Joseph Kinyua, Head of Public Service. [Wilberforce Okwiri, Standard]

Civil servants seeking elective positions have been dealt a blow after the Court of Appeal overturned a decision that allowed them to stay in office until after party nominations.

The judgment by appellate judges Daniel Musinga, Wanjiru Karanja and Agnes Murgor means that all civil servants eyeing political offices must resign six months before the elections.

Consequently, all civil servants seeking elective positions in upcoming elections must quit office by today or be locked out of the August 9 General Election.

“Provisions which require civil servants and other State officers to resign six months before the election are justifiable and reasonable. We find that the Labour court acted beyond its limit by declaring the provision as unconstitutional and we set aside the decision,” ruled the judges.

They made the decision from an appeal by the Public Service Commission, Attorney General and Head of Public Service challenging a decision by the Labour court allowing civil servant to stay in office until after they are nominated to contest for a seat.

Justice Njagi Marete of the Employment and Labour Court had in March 2017 ruled that Section 43(5) of the Elections Act is unconstitutional and declared that public officers can only leave office to participate in the election after conclusion of party nominations.

Section 43(5) of the Elections Act, 2011, states that a public officer who intends to contest an election shall resign from public office at least six months before the date of the election.

Justice Marete had ruled that the provision was discriminatory and issued a permanent order barring the Independent Electoral and Boundaries Commission (IEBC) from disqualifying any civil servant from seeking an elective position for not vacating office six months to the election date.

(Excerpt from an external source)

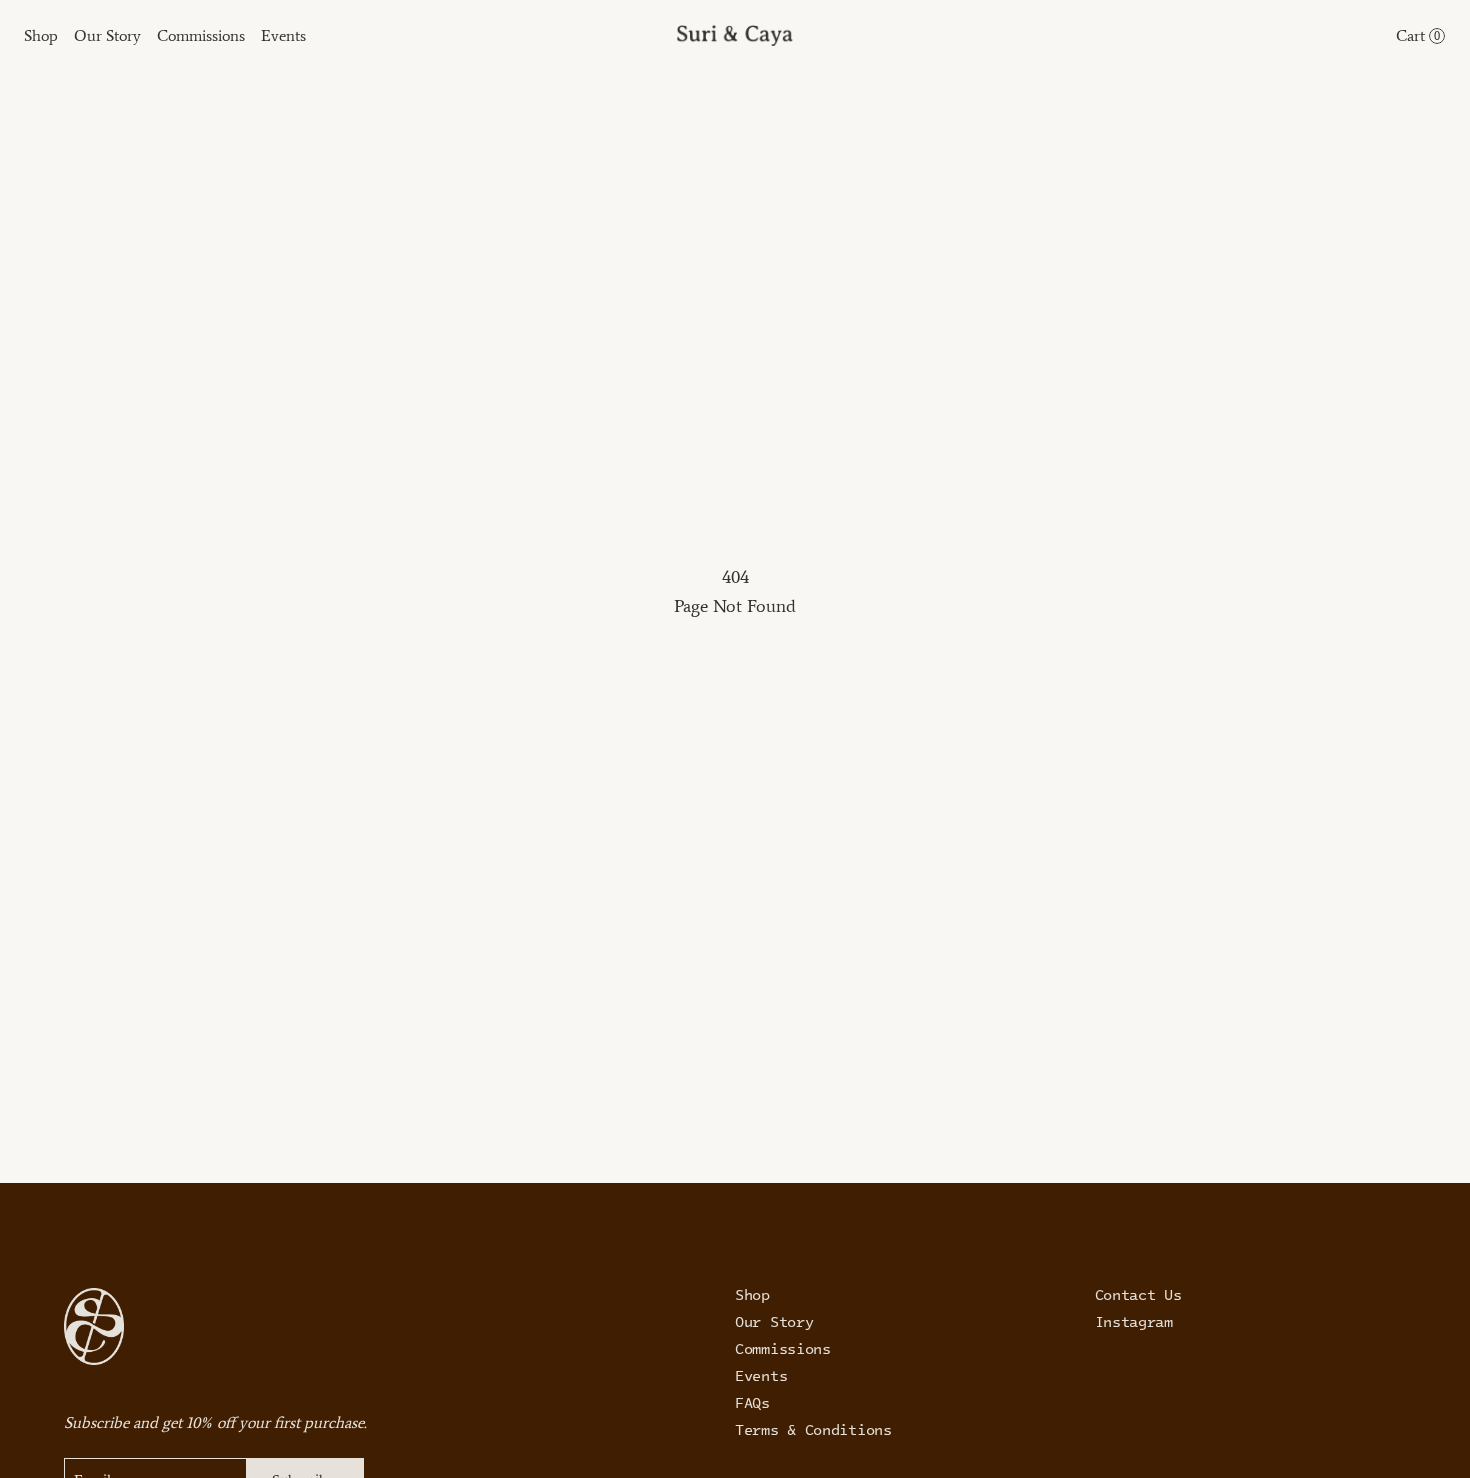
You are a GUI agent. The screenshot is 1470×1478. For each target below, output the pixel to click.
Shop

The appellate court, however, ruled that Section 43(5) of the Elections Act is valid and in conformity with Articles 99, 180 and 193 of the Constitution which provides that a person seeking to be elected to a political office must not be a State or public officer.

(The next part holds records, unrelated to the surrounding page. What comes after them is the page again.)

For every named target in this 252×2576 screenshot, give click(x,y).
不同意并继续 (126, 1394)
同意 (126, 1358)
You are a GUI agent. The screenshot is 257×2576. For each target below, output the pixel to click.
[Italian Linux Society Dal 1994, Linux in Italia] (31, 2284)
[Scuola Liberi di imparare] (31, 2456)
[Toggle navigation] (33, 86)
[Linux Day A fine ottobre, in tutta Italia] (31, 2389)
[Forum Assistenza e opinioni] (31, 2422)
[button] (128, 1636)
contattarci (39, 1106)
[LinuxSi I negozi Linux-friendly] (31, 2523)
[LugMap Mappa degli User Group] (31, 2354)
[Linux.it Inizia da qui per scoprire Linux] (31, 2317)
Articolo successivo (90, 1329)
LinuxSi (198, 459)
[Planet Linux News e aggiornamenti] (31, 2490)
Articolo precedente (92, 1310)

“A reading of the Constitution makes it abundantly clear that for a person to be eligible for election in a general election, the person seeking to be elected must not be a State officer or other public officer except for the categories of persons to whom the exclusion applies,” they ruled.

They stated that the need for public officers to resign is important to promote neutrality during the elections given that the law provides that an appointed State or public officer should not engage in any political activity that may compromise their neutrality.

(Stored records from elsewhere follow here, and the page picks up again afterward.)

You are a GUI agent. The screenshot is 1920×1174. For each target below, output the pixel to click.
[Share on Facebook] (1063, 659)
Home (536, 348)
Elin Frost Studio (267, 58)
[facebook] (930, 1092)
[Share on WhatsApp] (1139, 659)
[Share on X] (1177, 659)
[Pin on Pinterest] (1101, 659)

The judges declared that it will be absurd and impossible for civil servants seeking elective positions to remain in office until the last day of elections since their decisions while in government employ can influence the outcome in their favour.

“The importance of political neutrality and impartiality of public officers during the term of employment cannot be overemphasised. We therefore fully agree on the necessity for public officers desirous of running for elective posts to resign in good time,” they ruled.

The appellate court further held that IEBC is working on strict timelines in preparation for the election, including printing of ballot papers bearing candidates vying for each elective position, which cannot be possible if civil servants do not resign in good time.

Illegally determined

In any event, the judges said the Labour court illegally determined the constitutionality of Section 43(5) of the Elections Act when the judge had no jurisdiction since the dispute did not involve an employee-employer dispute.

“For want of an employee-employer relationship, we find and hold that the Employment and Labour Relations Court arrogated itself jurisdiction that exceeded that conferred upon it by law, which renders its decision a nullity,” said the appellate judges.

They found that the Labour court only has power to determine employment and labour relations disputes and that the judge should have referred the petition to the High Court which was the proper forum to determine constitutionality of the Election Act.

On the Labour court finding that Section 43(5) of the Elections Act was passed without public participation, the appellate court ruled that the requirements for public participation had not come into effect at the time the Act was enacted in 2011.